JVC announced 6 new 3D-ready projectors, ranging in price from $4,495 to $11,995, reported Hometheaterreviews.com. The JVC DLA-RS60, JVC DLA-RS50 and JVC DLA-RS40 are geared for professionals. 3D home theater enthusiasts get their pick from the JVC DLA-X9, JVC DLA-X7 and JVC DLA-X3. These are expected to hit the scene in late November.

3D projectors from Sony

The VPLVW90ES (MSRP $10,000), first announced at the IFA show in Berlin, is similar to the JVC units in many ways. Both use active glasses technology, reports CNET. The VPLVW90ES includes two pairs of glasses. They are the same $150 models used by Sony’s 3D LCD TVs. Unlike the JVC projectors, the required IR emitter is built into the unit.

3D projectors from Mitsubishi

Mitsubishi launched its latest home theater projector, the Diamond 3D 1080p, at CEDIA. The LCoS unit is capable of producing 100+ inch images at a 120,000:1 contrast. The Diamond 3D projector has an auto-iris function and a 120Hz refresh rate. Users can tweak the color, intensity and brightness, as well as individual red, green, cyan, magenta and yellow colors through the independent management function, reports Electronicista.com. No word on the 3D protocol used, pricing or availability.

Optoma and 3D projection

Optoma‘s new 3D-XL converter box enables 720p 3D projectors to play 3D Blu-ray discs through their HDMI inputs. This is big news. Before, 720p projectors were only able to receive content from a PC through a VGA or DVI cable, which could reduce the image quality to a lousy 480i.

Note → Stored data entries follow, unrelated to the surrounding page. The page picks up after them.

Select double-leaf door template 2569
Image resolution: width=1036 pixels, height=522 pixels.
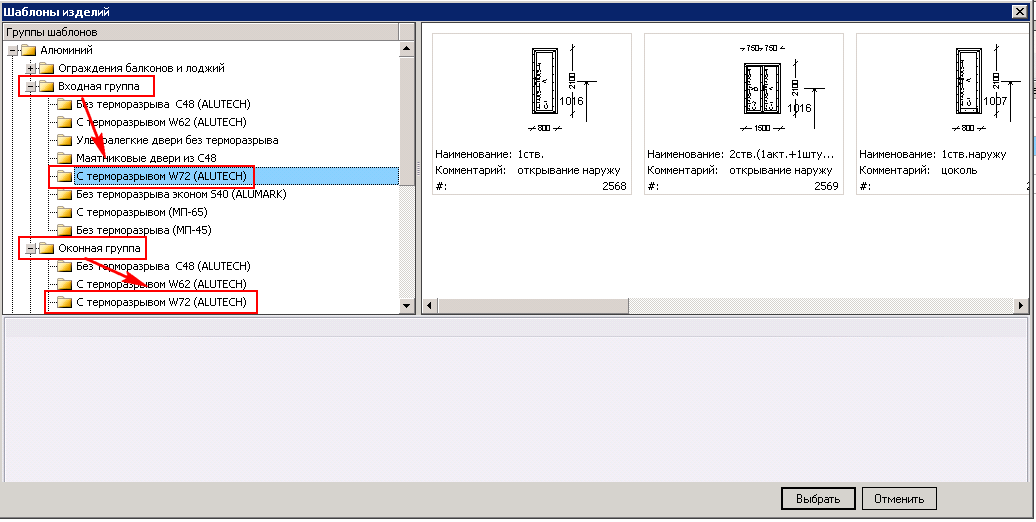coord(744,114)
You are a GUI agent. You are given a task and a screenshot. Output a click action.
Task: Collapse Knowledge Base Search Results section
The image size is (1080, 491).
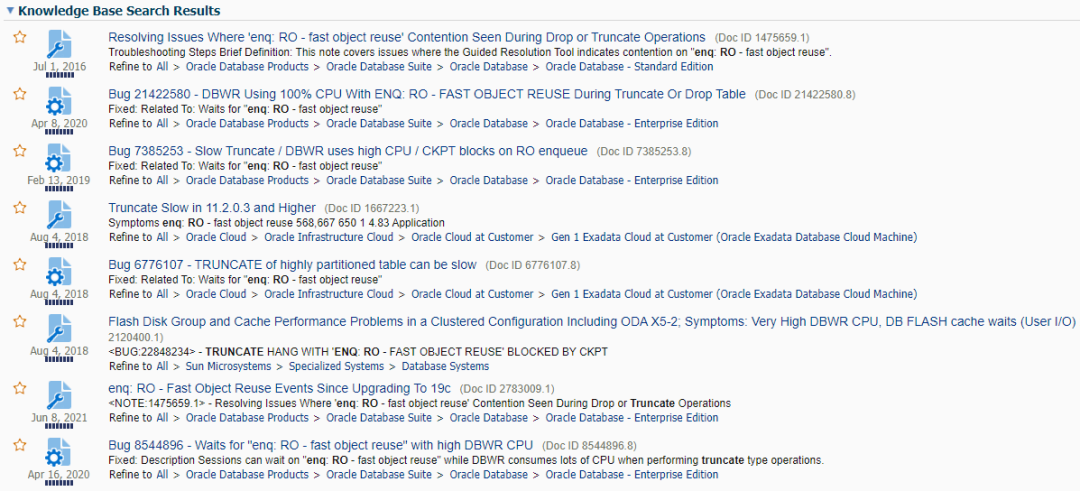coord(8,10)
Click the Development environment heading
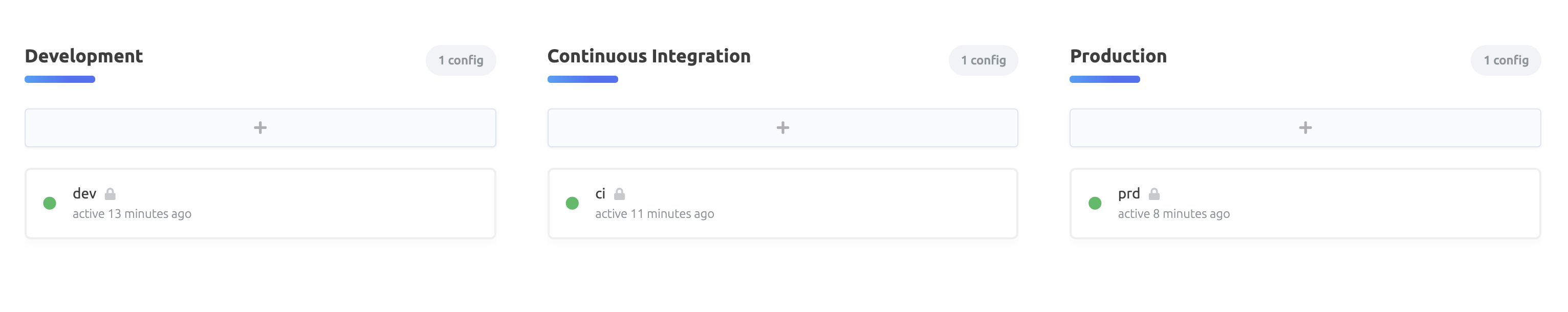The width and height of the screenshot is (1568, 312). [84, 56]
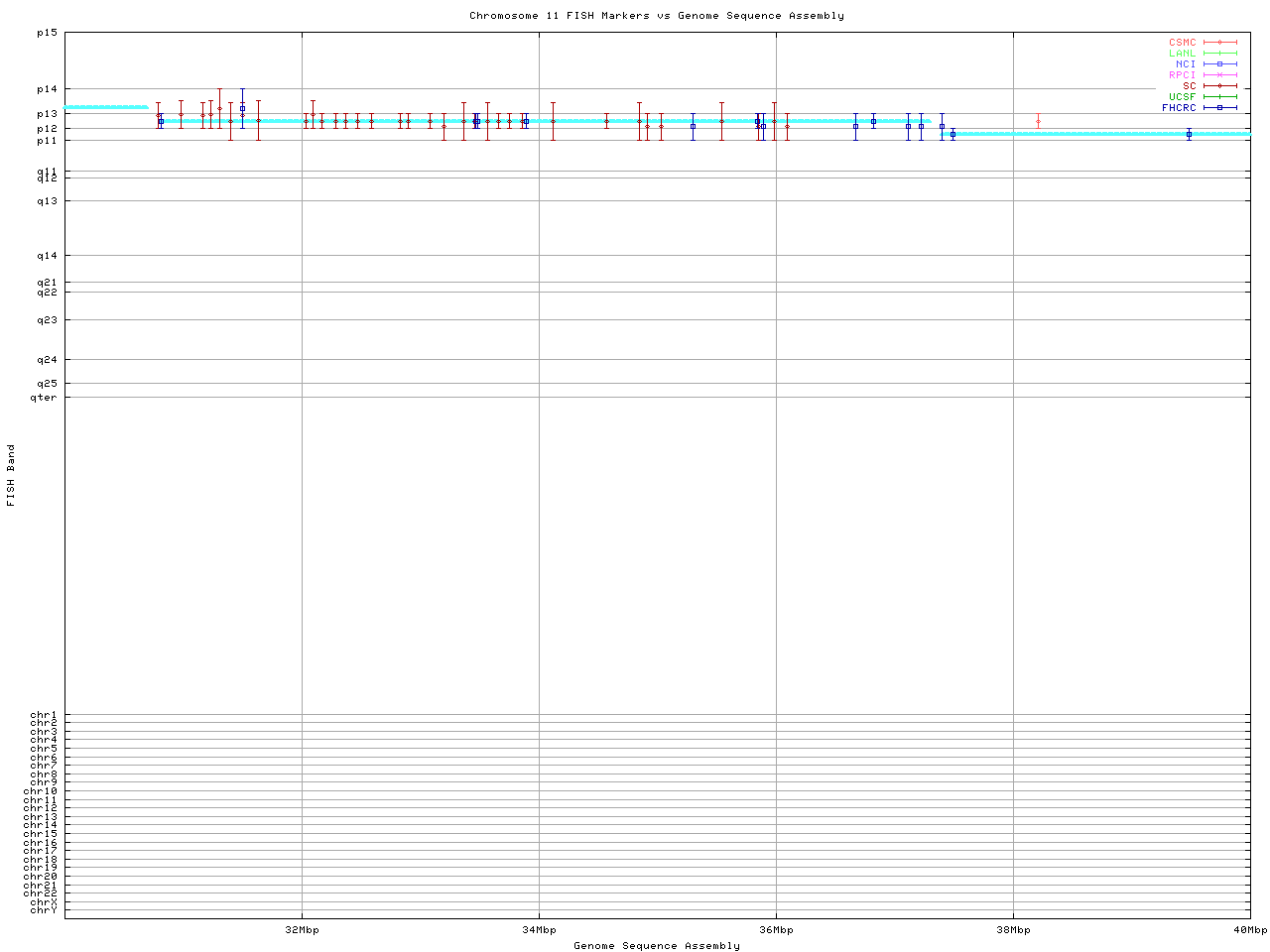The image size is (1270, 952).
Task: Click the q14 band label
Action: coord(47,256)
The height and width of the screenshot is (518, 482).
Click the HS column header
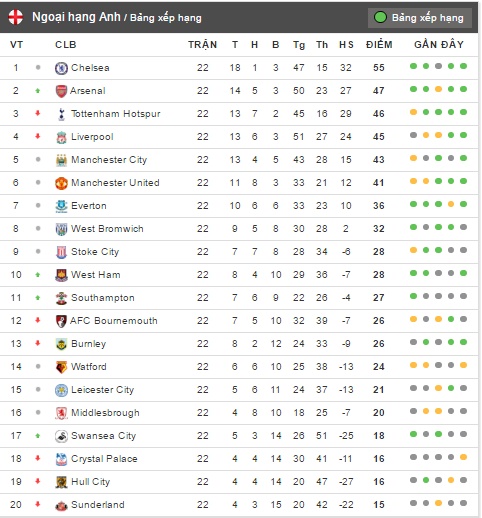coord(346,45)
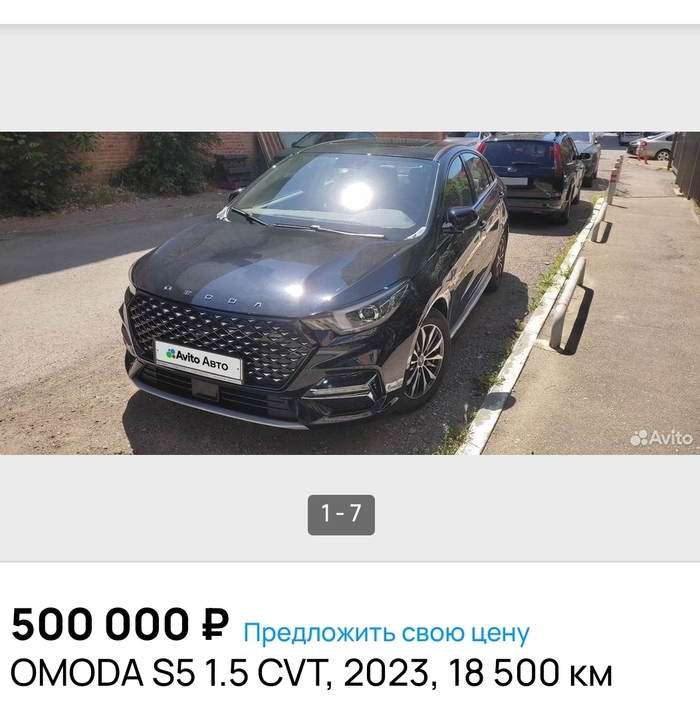The height and width of the screenshot is (715, 700).
Task: Tap the 1 - 7 photo counter badge
Action: [x=341, y=514]
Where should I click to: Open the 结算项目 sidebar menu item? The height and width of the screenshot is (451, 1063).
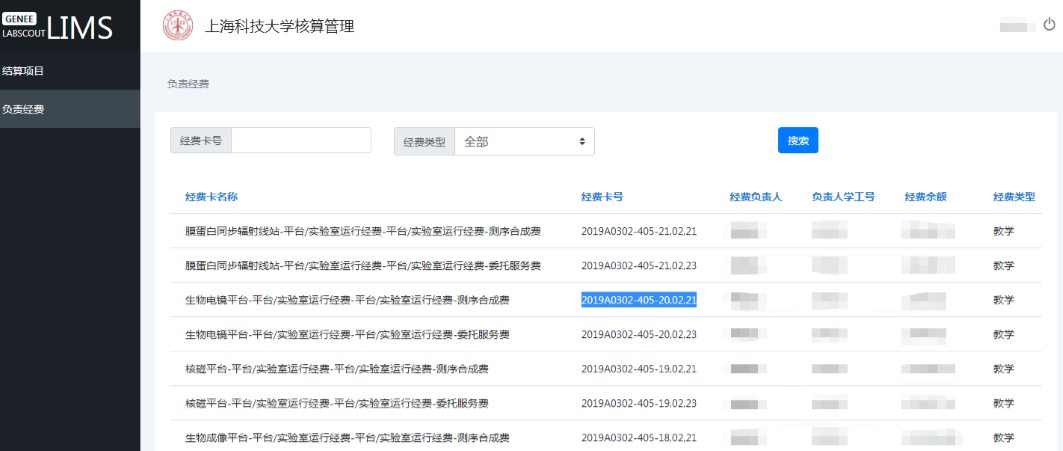coord(24,71)
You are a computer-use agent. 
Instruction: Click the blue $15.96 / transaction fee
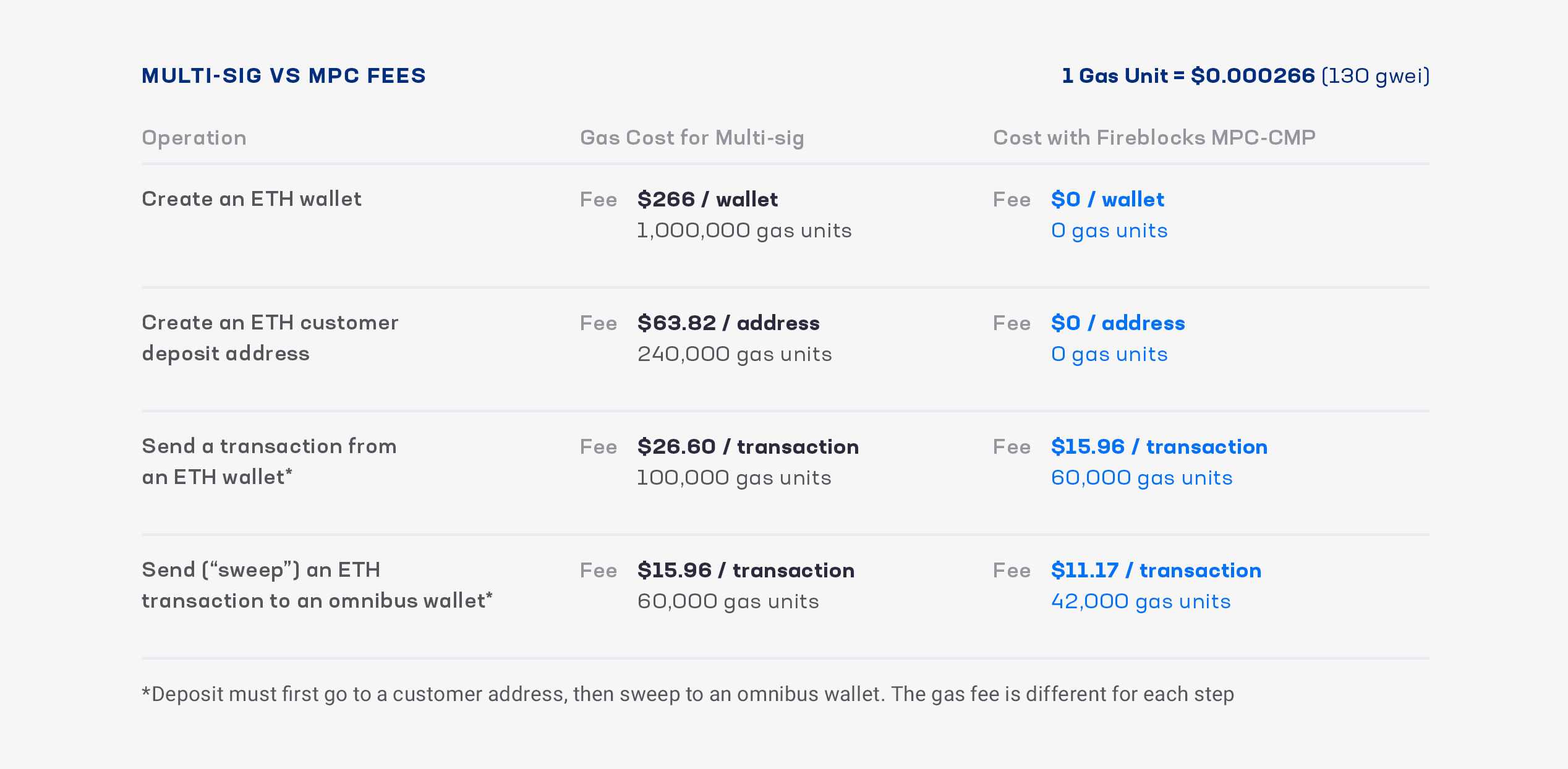tap(1159, 446)
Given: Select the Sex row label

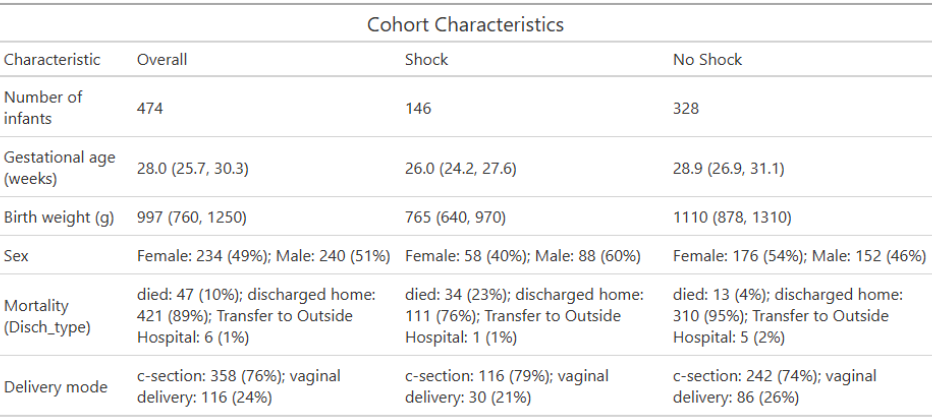Looking at the screenshot, I should pyautogui.click(x=16, y=256).
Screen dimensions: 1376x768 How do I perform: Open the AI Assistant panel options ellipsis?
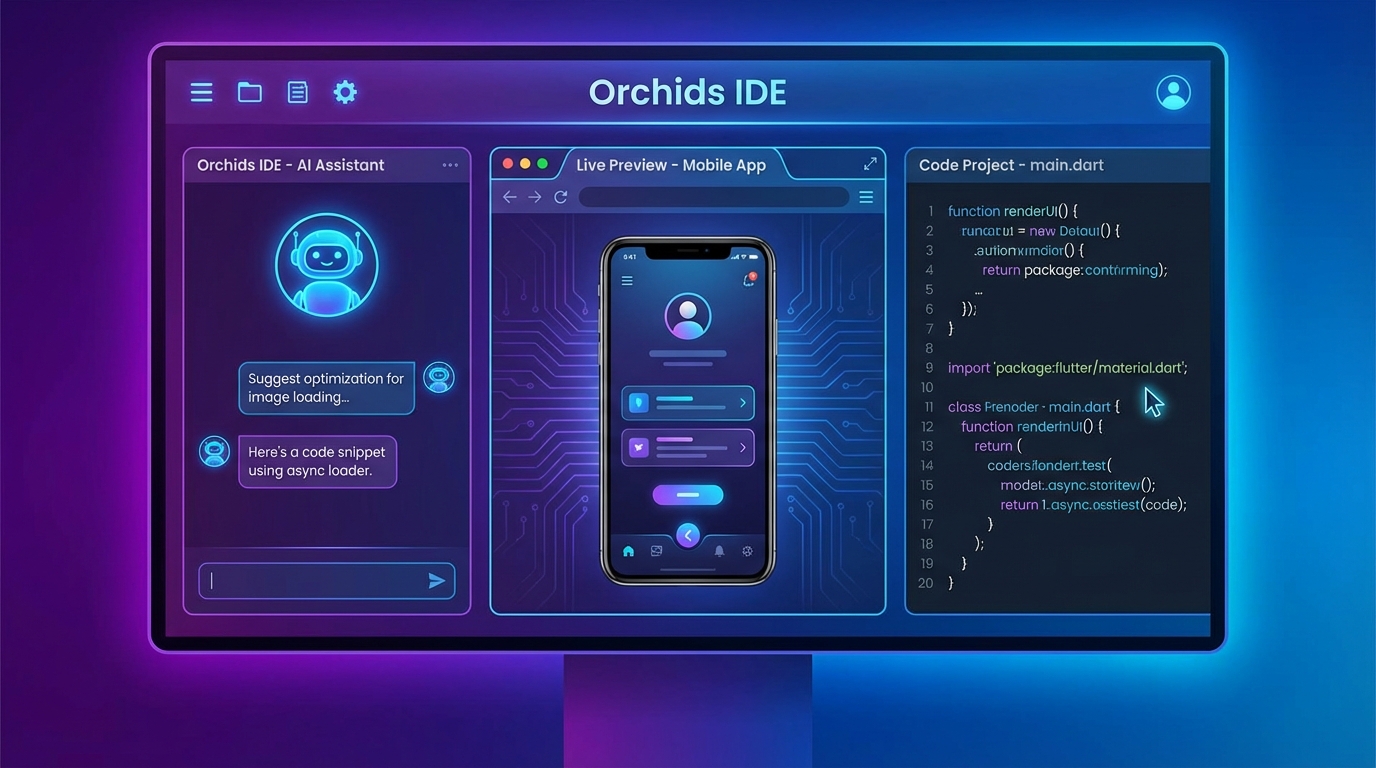point(450,164)
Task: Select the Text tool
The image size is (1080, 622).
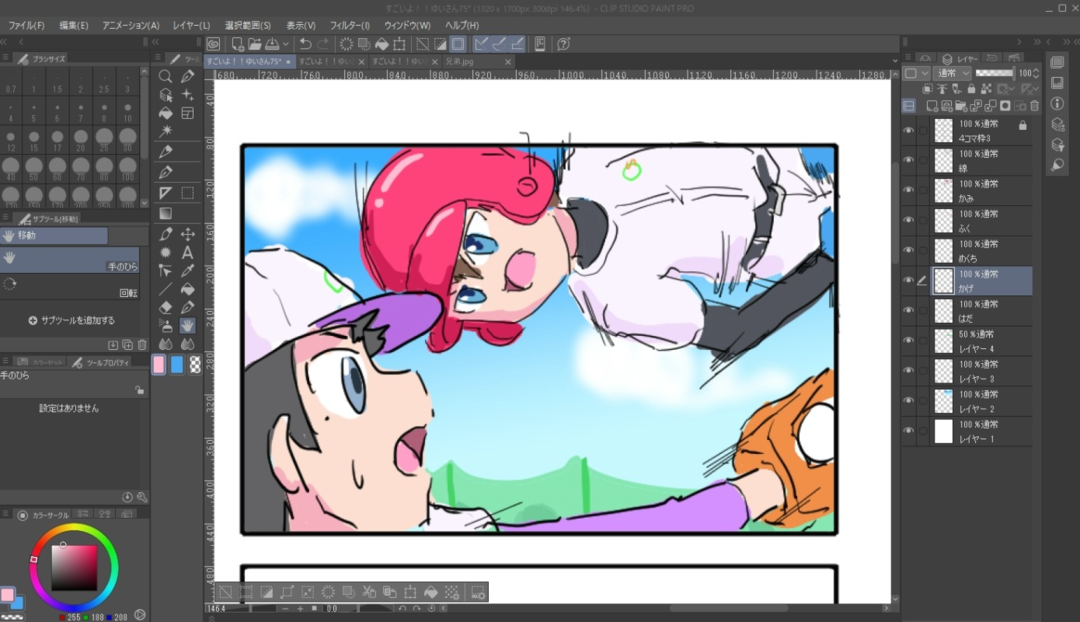Action: click(x=187, y=252)
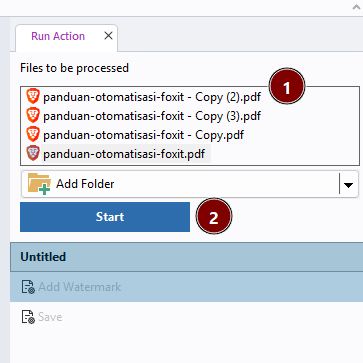Viewport: 363px width, 363px height.
Task: Click the Untitled action header
Action: click(x=186, y=257)
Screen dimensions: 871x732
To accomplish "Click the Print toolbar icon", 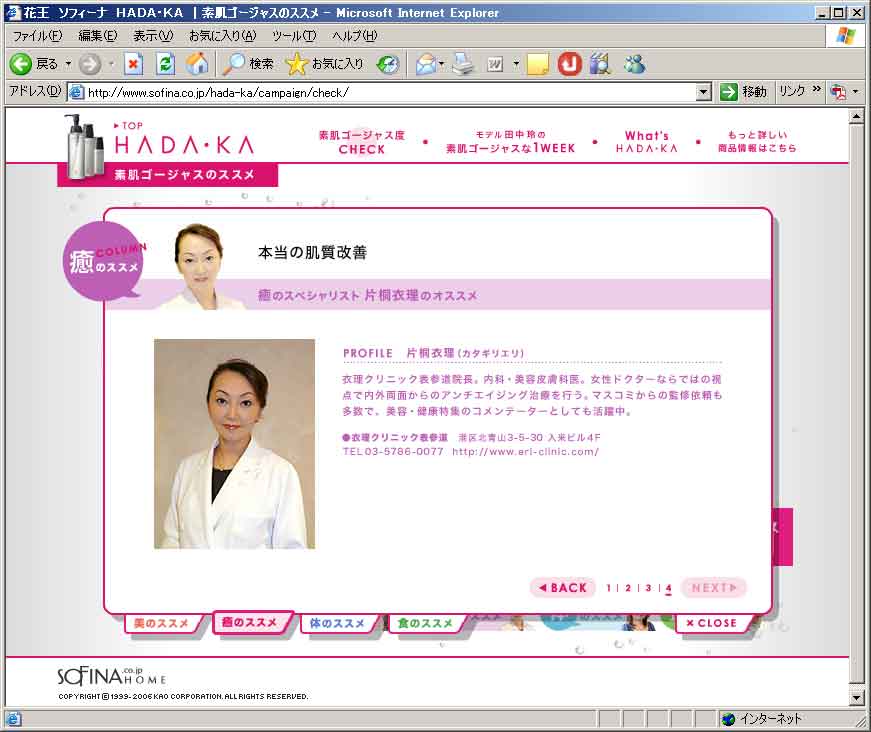I will [462, 64].
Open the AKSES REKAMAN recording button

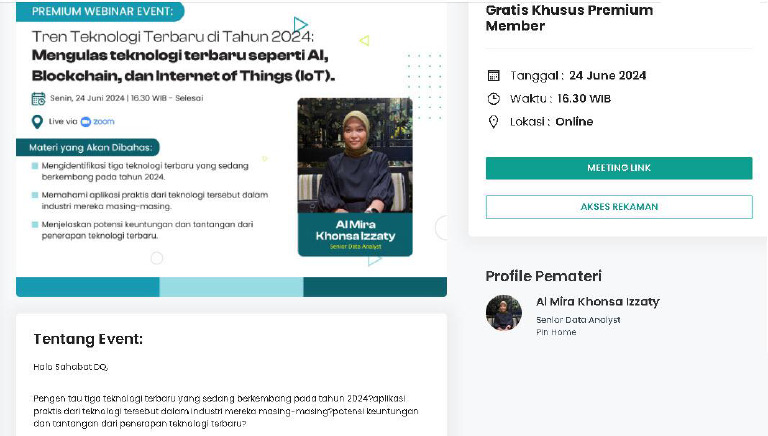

Expect this to hit the shelves later this year. The price is a rumored $400.

“The 3D-XL is an important product for the market right now,” Jon Grodern, senior director of product and marketing for Optoma, told MaximumPC.com. “It gives a large installed base a way to embrace 3D life without having to make a new, expensive investment.”

Which innovations in 3D technology are you waiting for?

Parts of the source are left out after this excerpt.